(Saved entries)

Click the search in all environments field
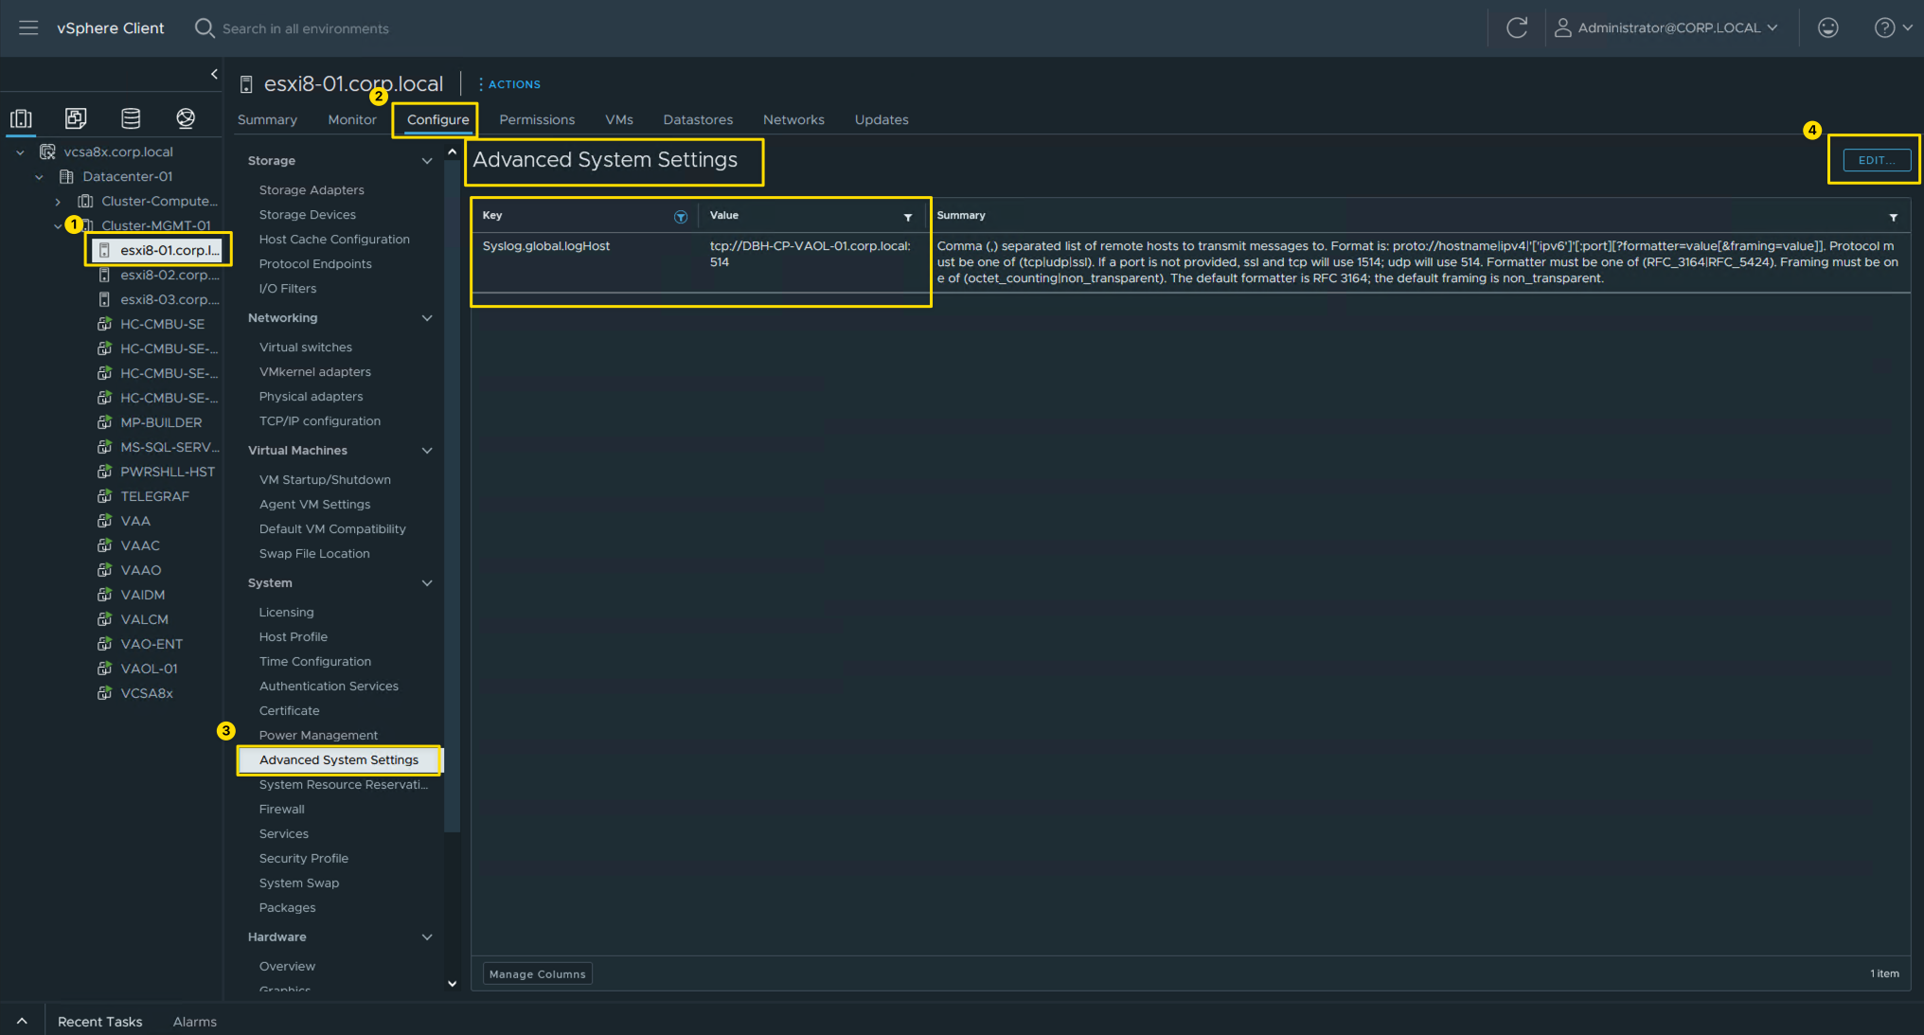Screen dimensions: 1924x1035 tap(305, 28)
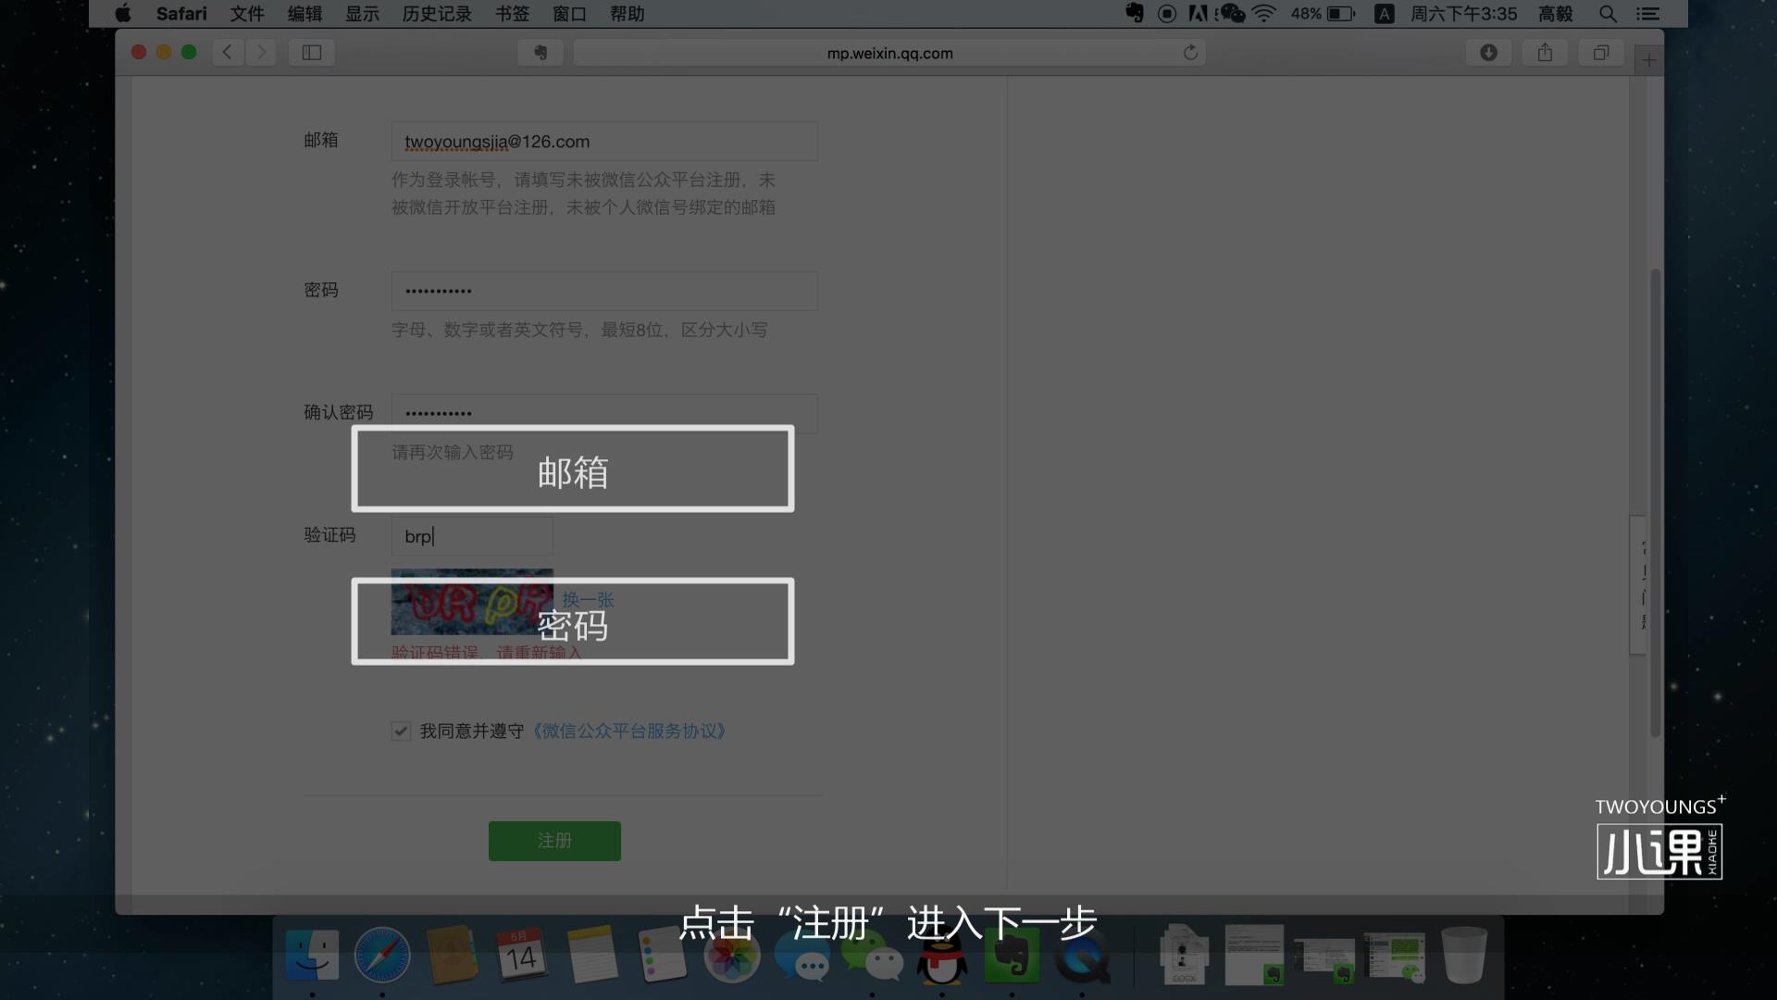Image resolution: width=1777 pixels, height=1000 pixels.
Task: Click the green 注册 button
Action: click(x=553, y=841)
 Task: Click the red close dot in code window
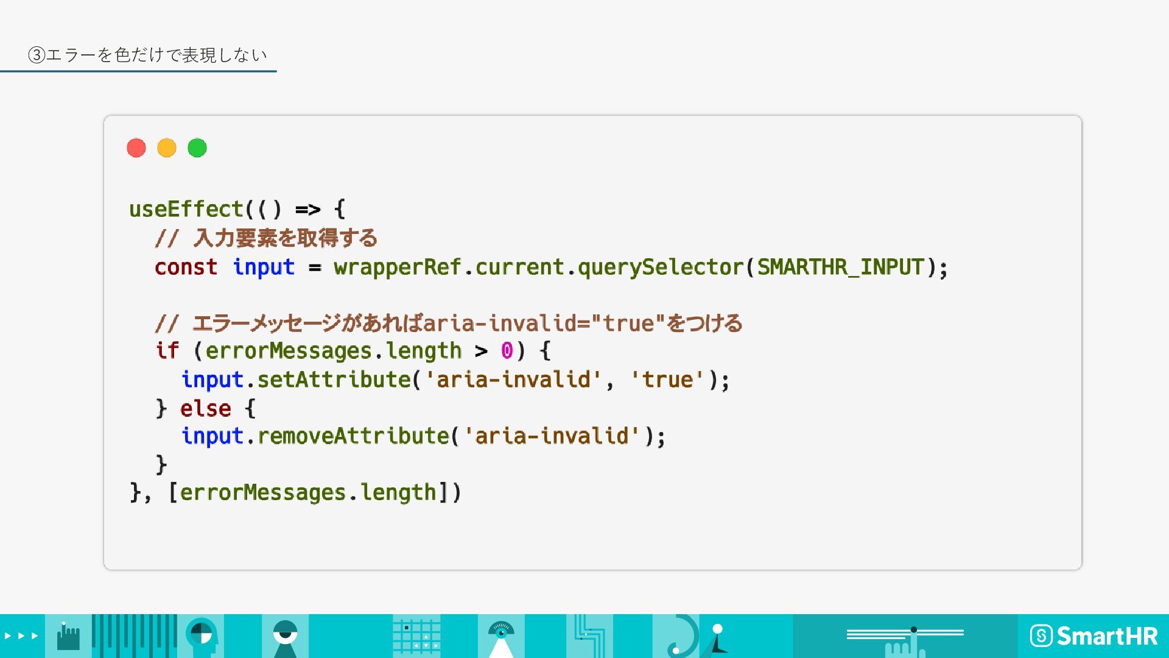point(136,148)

- Problem details:
Each record above is to be copied exactly. Drop the pictures.

- Solution to this problem:
Click the search in all environments field
Screen dimensions: 1924x1035 tap(305, 28)
Image resolution: width=1777 pixels, height=1000 pixels.
Task: Click the green 注册 button
Action: click(x=553, y=841)
 Task: Click the red close dot in code window
point(136,148)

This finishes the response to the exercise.